Elon Musk Sebut Pengembangan AI Sudah Mentok Gunakan Data Dunia Nyata

Elon Musk, pemilik media sosial X dan pendiri xAI, baru-baru ini mengungkapkan bahwa pengembangan kecerdasan buatan (AI) telah mencapai titik keterlaluan. Para pengembang AI telah menggunakan sebagian besar data nyata, dan mulai beralih menggunakan data yang diciptakan.

“Kami saat ini mahir dari sekumpulan human knowledge di seluruh dunia dan sudah menghabiskannya dalam pelatihan ke AI… Itu terjadi baru-baru ini,” kata Elon Musk, dalam diskusi hidup dimana pemimpin Stagwell, Mark Penn, dilansir oleh Techcrunch, Kamis (8/1).

Musk menyebutkan hal sama dengan sepertiga ahli AI, termasuk mantan Kepala Ilmuwan OpenAI, Ilya Sutskever. Dia menyatakan untuk saat ini, industri AI telah mencapai puncak.

Ia berpendapat bahwa kurangnya data pelatihan dunia nyata akan memaksa besar perubahan dalam cara pengembangan model AI.

Musk juga mengusulkan untuk melanjutkan perkembangan AI, memerlukan penggunaan data sintetis yang dihasilkan oleh model AI itu sendiri.

“Satu-satunya cara untuk mengisi data nyata adalah dengan data sintetik, di mana AI membuat data pelatihan,” katanya.

Data sintesis memungkinkan AI untuk menilai dirinya sendiri dan melalui proses pelajaran mandiri.

Beberapa perusahaan besar, termasuk Microsoft, Meta, OpenAI, dan Anthropic, telah memanfaatkan data sintetis untuk melatih model-model AI. Bahkan, Gartner memperkirakan pada 2024 sebanyak 60% data yang digunakan untuk proyek AI dan analitik akan dihasilkan secara sintetis.

Microsoft, melalui Phi-4, dan Google dengan model Gemma, juga telah melatih model mereka menggunakan kombinasi data nyata dan data buatan. Demikian juga, Meta telah meningkatkan beberapa sistem canggih mereka dengan menggunakan data sintetis.

Data sintetis menawarkan beberapa keuntungan, termasuk penghematan biaya.

Contoh lain adalah aplikasi AI, Writer, yang berklaim bahwa model Palmyra X 004 hanya dibuat dengan 90% data sintetis. Biaya pembuatannya hanya sekitar US $700.000 atau sekitar Rp 11,3 miliar dengan harga 1 dolar sekitar Rp 16.188. hal ini jauh lebih murah dibandingkan dengan perkiraan biaya US $4,6 juta atau sekitar Rp 74,4 miliar untuk model yang serupa di OpenAI.

Penggunaan data sintetis juga menciptakan tantangan besar.
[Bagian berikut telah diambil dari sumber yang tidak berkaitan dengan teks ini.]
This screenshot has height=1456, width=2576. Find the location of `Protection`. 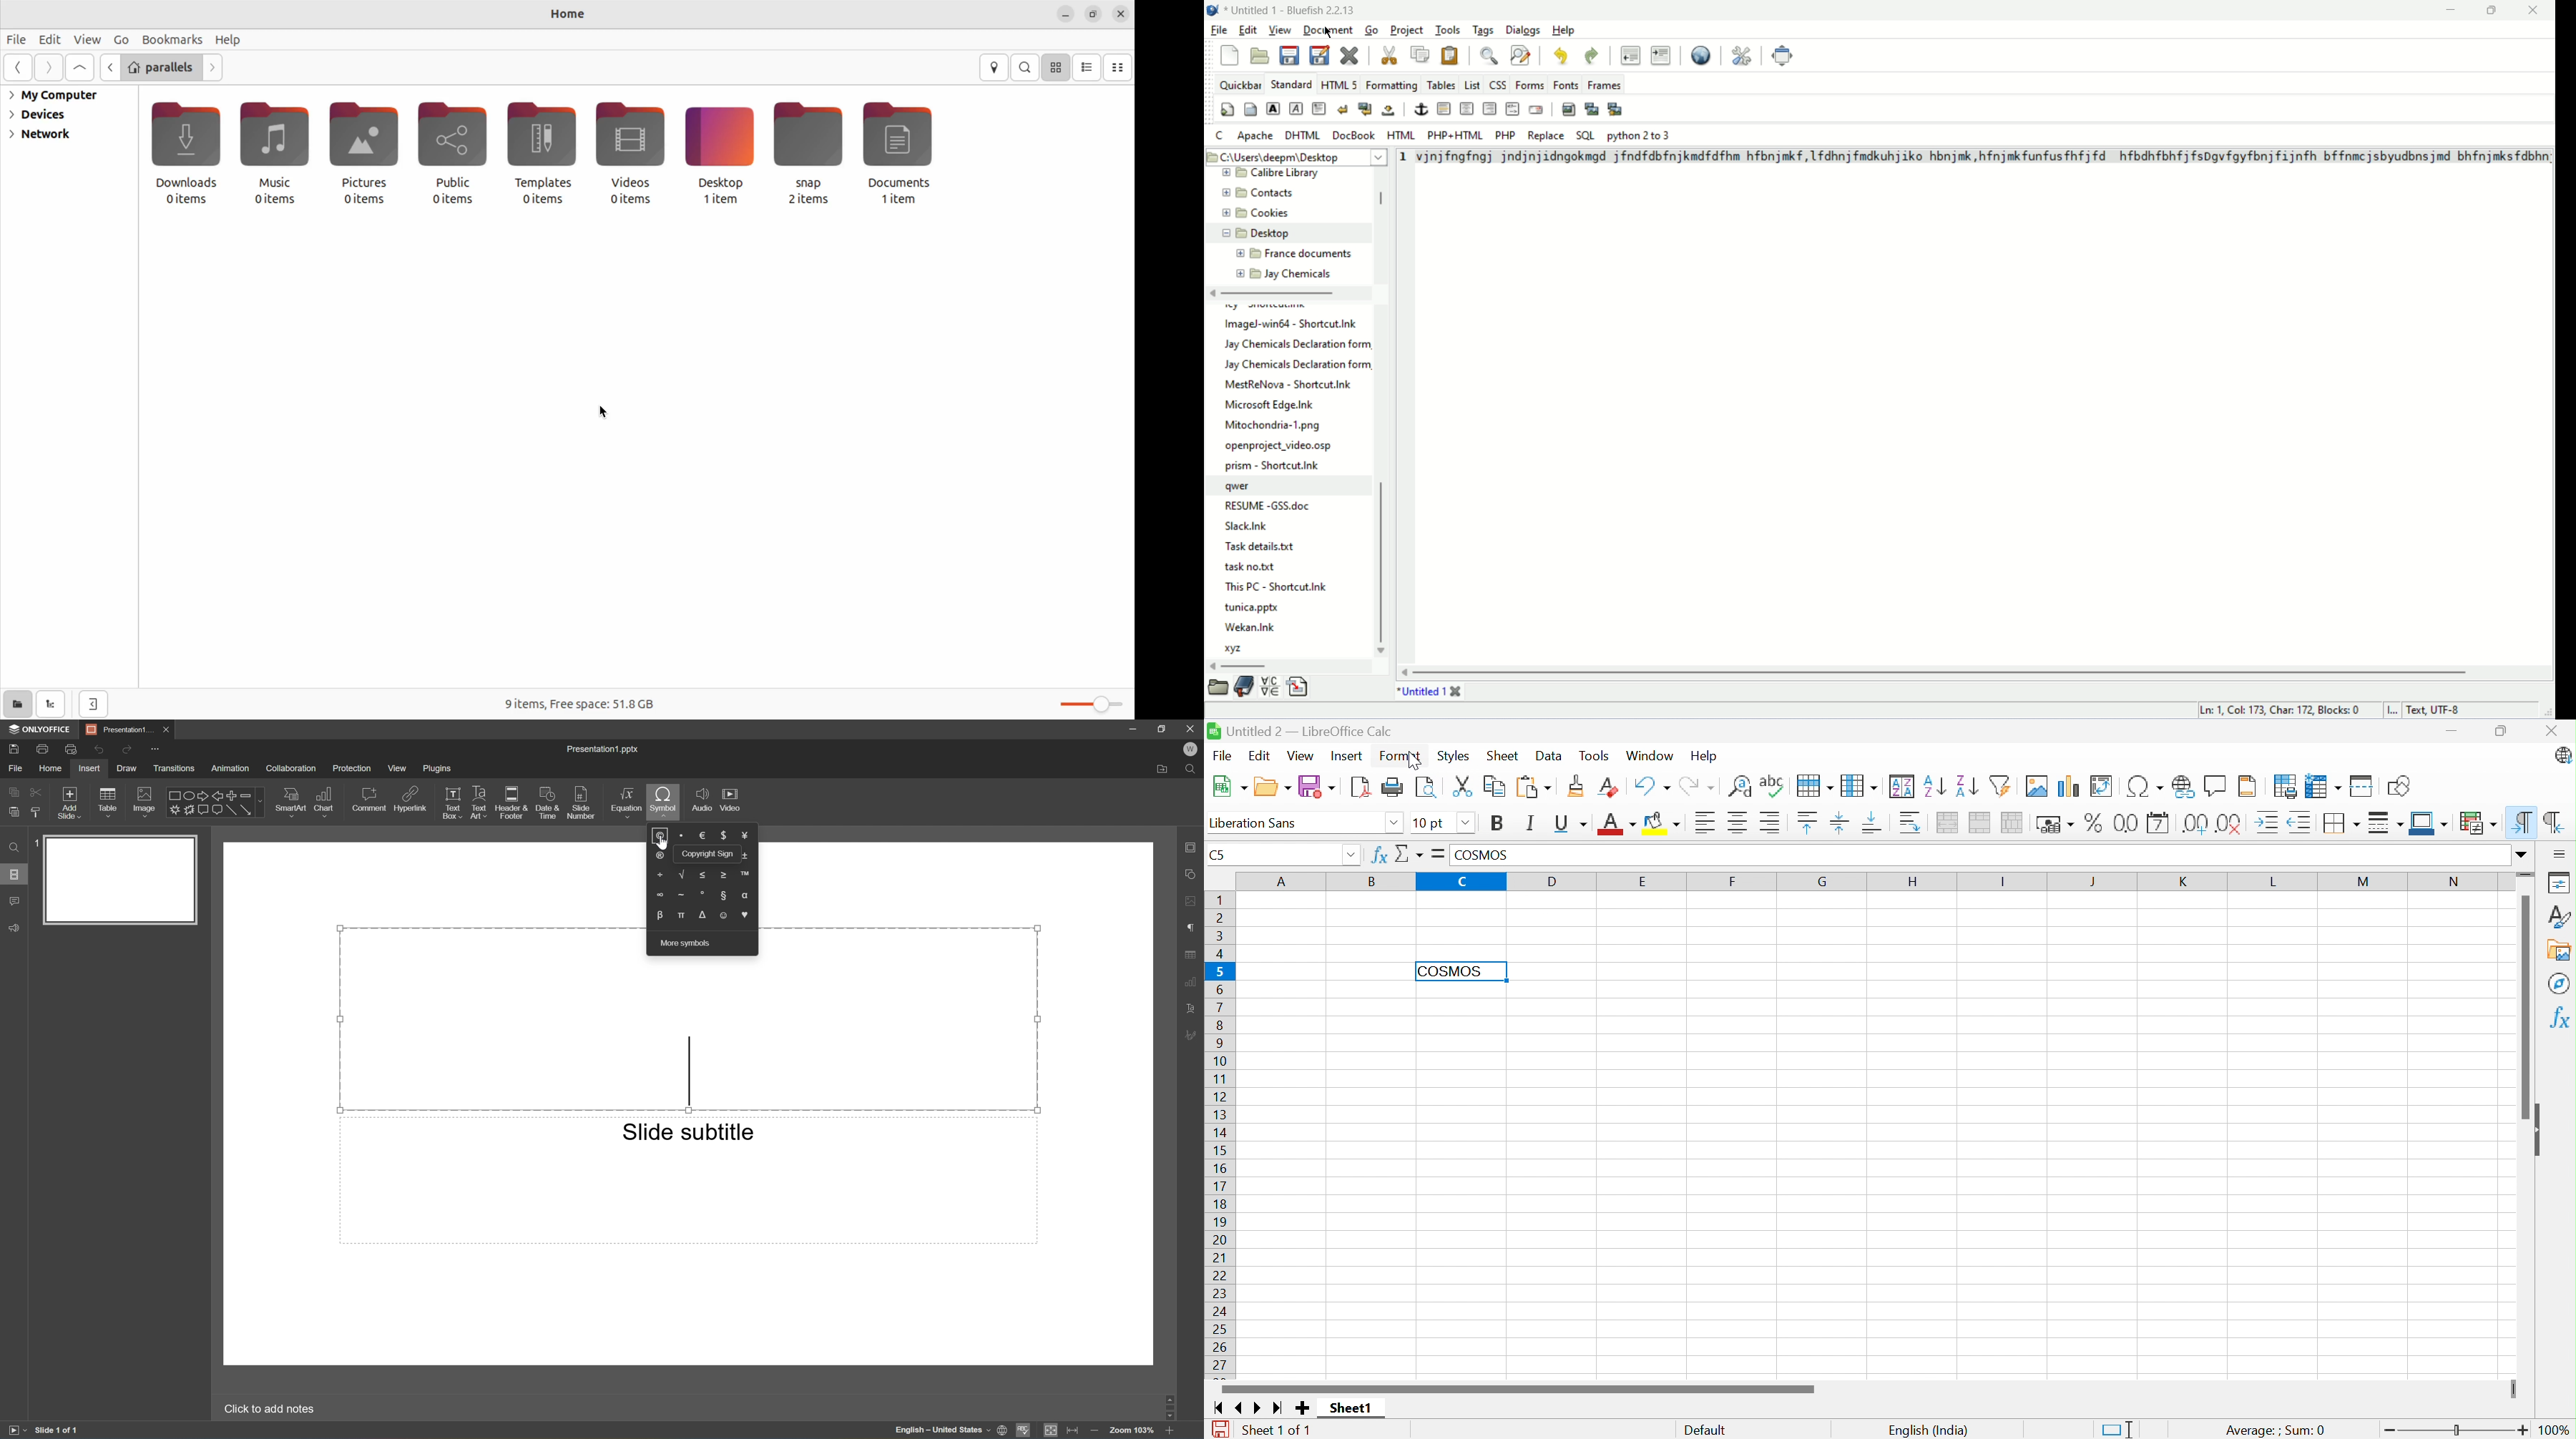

Beberapa penelitian menunjukkan bahwa jika mengandalkan data sintetis yang terlalu berlebihan dapat mencemaskan keamanan dari model.

Dengan kata lain, model AI menjadi kurang kreatif dan lebih bias, sehingga dapat merusak kemampuan fungsionalnya. Pertimbangkan bahwa data yang digunakan untuk melatih model ini juga memiliki potensi bias dan keterbatasan, sehingga hasil yang dihasilkan juga mungkin tercemar dengan cara yang sama.